Mission d’audit sur le transfert des politiques de sécurité et de circulation routières au sein du ministère de l’Intérieur.

L’inspection générale de l’administration (IGA) mène une mission d’audit sur l’insertion de la délégation à la sécurité et à la circulation routières (DSCR) au sein du ministère de l’intérieur. Cet audit porte notamment sur les ressources humaines de l’administration centrale et déconcentrée en matière de sécurité et d’éducation routières.

La mission s’intéresse particulièrement :
– d’une part, à l’identification  des métiers et corps correspondant aux besoins de la politique de sécurité routière sur le territoire et à leur articulation avec les autres compétences des DDT ;
– d’autre part, aux modalités de gestion actuelles et futures des agents des DDT qui contribuent à la mise en oeuvre de ces politiques de sécurité routière dans le contexte de l’accord intervenu entre les secrétaires généraux des ministères de l’écologie et de l’intérieur, pour opérer un basculement budgétaire au profit du ministère de l’intérieur avec maintien d’une gestion par le MEDDE pour les agents qui en relèvent.

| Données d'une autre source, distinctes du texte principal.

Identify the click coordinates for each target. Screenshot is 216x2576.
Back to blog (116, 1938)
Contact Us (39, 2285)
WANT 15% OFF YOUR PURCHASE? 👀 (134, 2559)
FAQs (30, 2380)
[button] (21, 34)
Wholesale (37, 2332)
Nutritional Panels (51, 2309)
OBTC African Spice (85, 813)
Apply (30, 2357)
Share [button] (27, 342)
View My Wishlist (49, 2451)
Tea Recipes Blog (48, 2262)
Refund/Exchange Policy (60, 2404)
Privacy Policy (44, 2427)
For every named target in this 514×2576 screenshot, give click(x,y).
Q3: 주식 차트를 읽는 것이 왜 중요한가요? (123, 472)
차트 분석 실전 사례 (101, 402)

Vous trouverez ci-dessous l’intervention de la FEETS-FO en réponse à cette demande d’audition :

 

Les positions de FO pour ce qui concerne la gestion des ressources humaines au niveau départemental

De quoi parle-t-on…ou de l’intérêt des missions !

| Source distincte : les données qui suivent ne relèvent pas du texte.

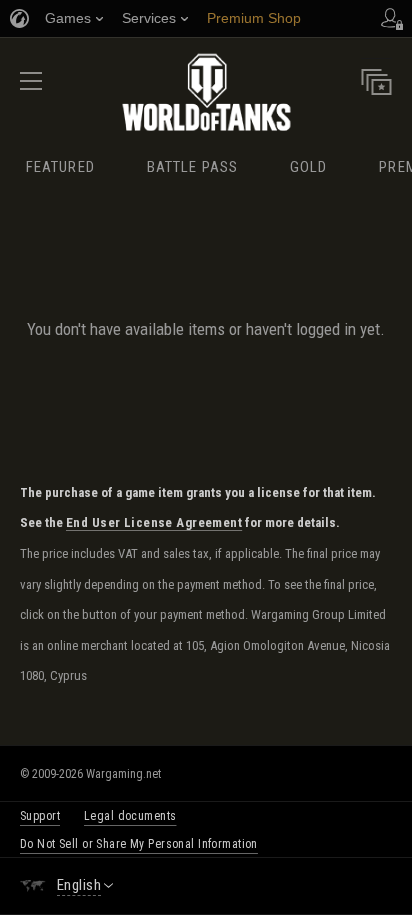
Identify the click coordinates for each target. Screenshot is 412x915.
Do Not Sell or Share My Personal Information (139, 844)
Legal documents (130, 816)
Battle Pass (192, 167)
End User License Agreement (154, 523)
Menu (31, 87)
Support (40, 816)
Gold (308, 167)
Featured (60, 167)
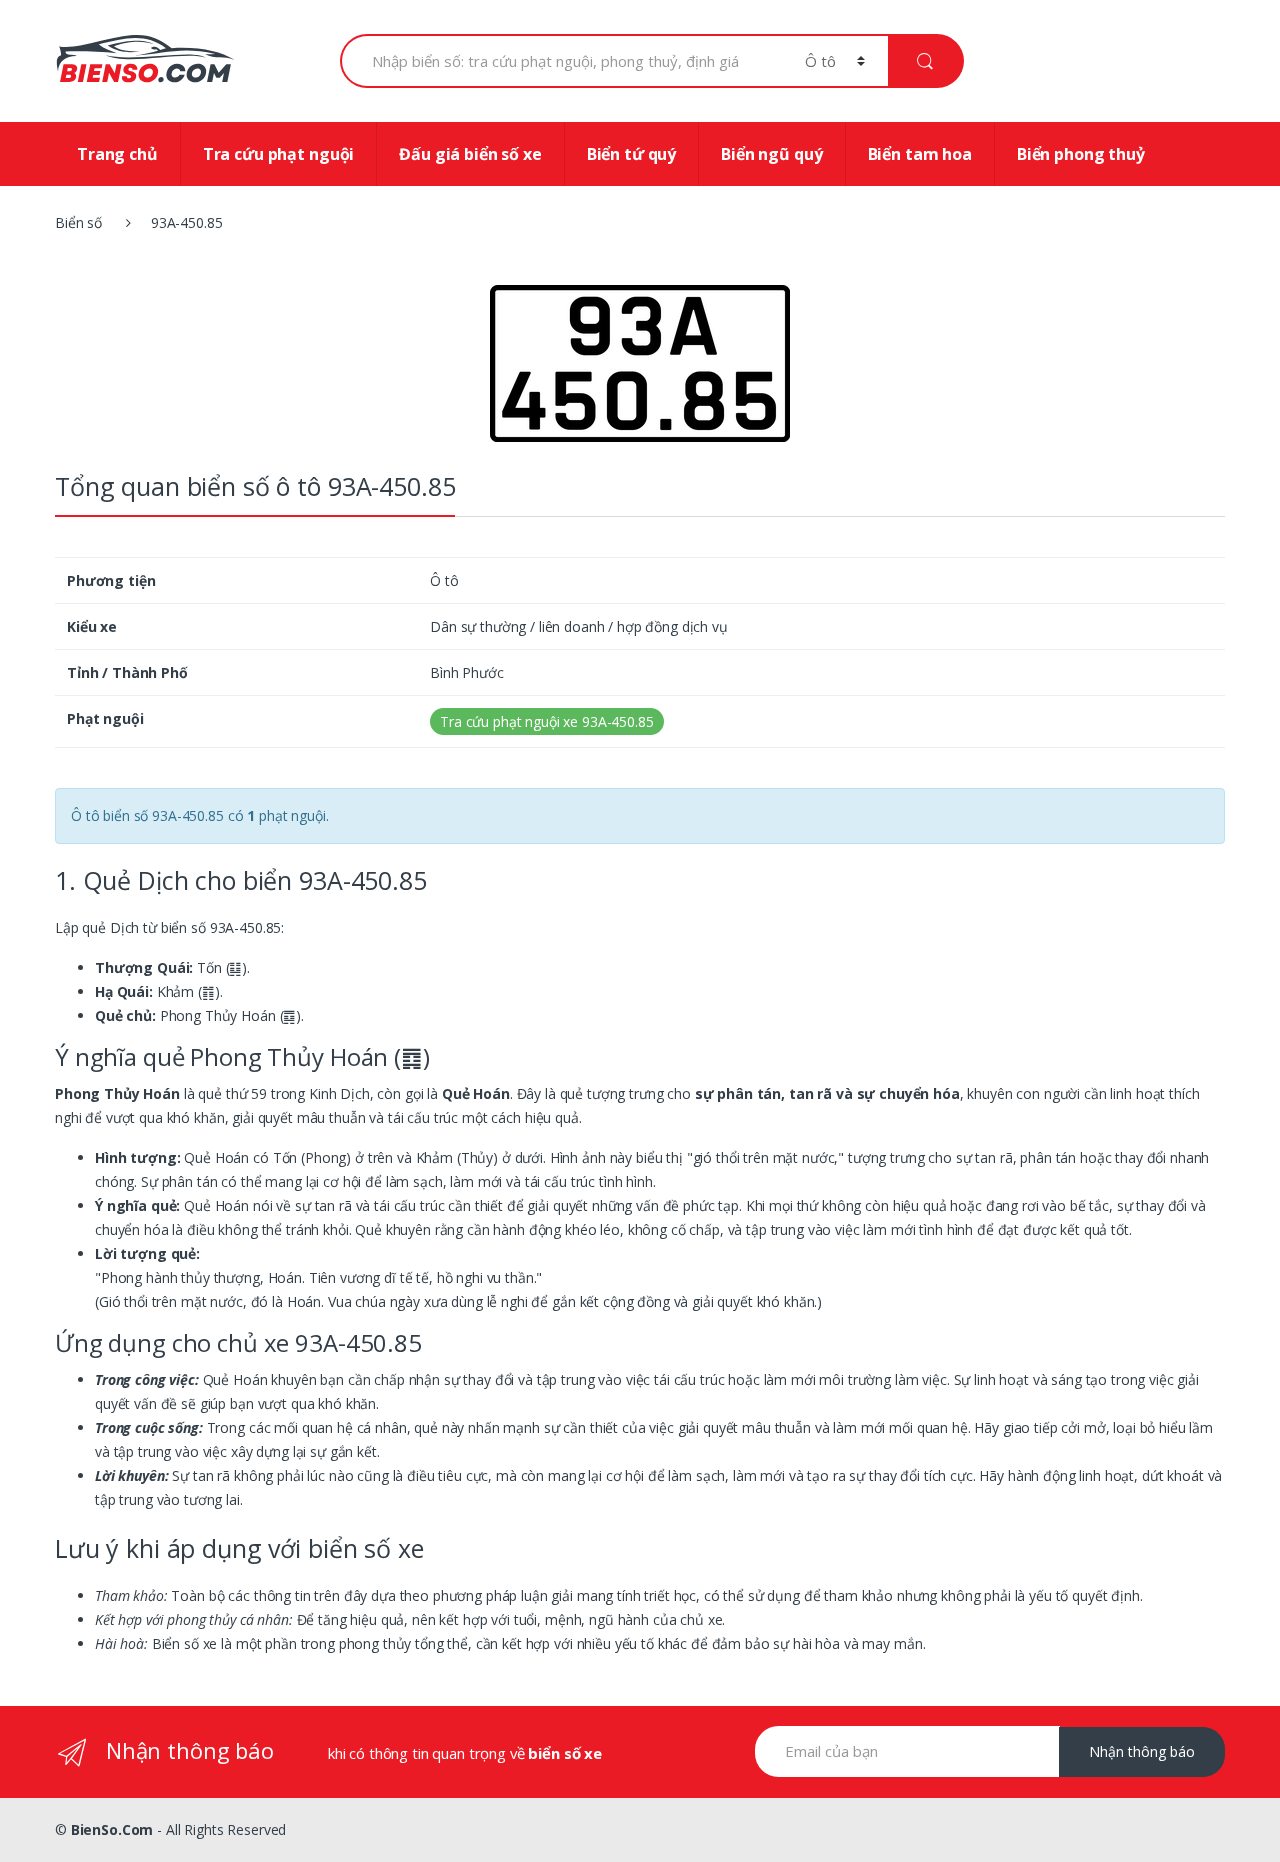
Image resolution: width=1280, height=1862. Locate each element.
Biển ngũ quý (771, 154)
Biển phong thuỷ (1081, 154)
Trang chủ (117, 154)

En sus des missions d’éducation routière et en relation étroite avec la préfecture, les missions des DDT(M) en matière de sécurité routière sont nombreuses malgré un faible effectif dédié :

alimentation et fiabilisation de l’observatoire départemental de la sécurité routière, analyse et diffusion des données,
animation de la politique départementale de sécurité routière : élaboration du document général d’orientations, animation du Plan Départemental d’Actions de la Sécurité Routière (PDASR), coordination du réseau des intervenants départementaux de sécurité routière (IDSR),
mise en œuvre et du suivi du programme de contrôle sanction automatisé,
instruction des autorisations de transports exceptionnels et des demandes de dérogations aux interdictions de circuler des transports de marchandises,
suivi des itinéraires de transports exceptionnels,
appui au préfet sur la réglementation et la sécurité des infrastructures (avis et arrêtés de circulation sur le Réseau à Grande Circulation (RGC)),
coordination des gestionnaires de voirie,
préparation des arrêtés du Préfet sur le réseau de l’État et sur le réseau autoroutier.
Le rattachement actuel (budgétaire et de gestion) des agents portant ces missions au sein du MEDDE, et localement en DDT(M), permet de disposer d’équipes à dimension congrue (nous le dénonçons !) pour assurer l’ensemble des missions listées ci-dessus, en assurant notamment, par le biais de la répartition de chacune de ces tâches sur plusieurs agents et d’une association à d’autres missions connexes (gestion de crise, transports guidés), la continuité du service lors des absences, des pics d’activité ou des périodes de crise.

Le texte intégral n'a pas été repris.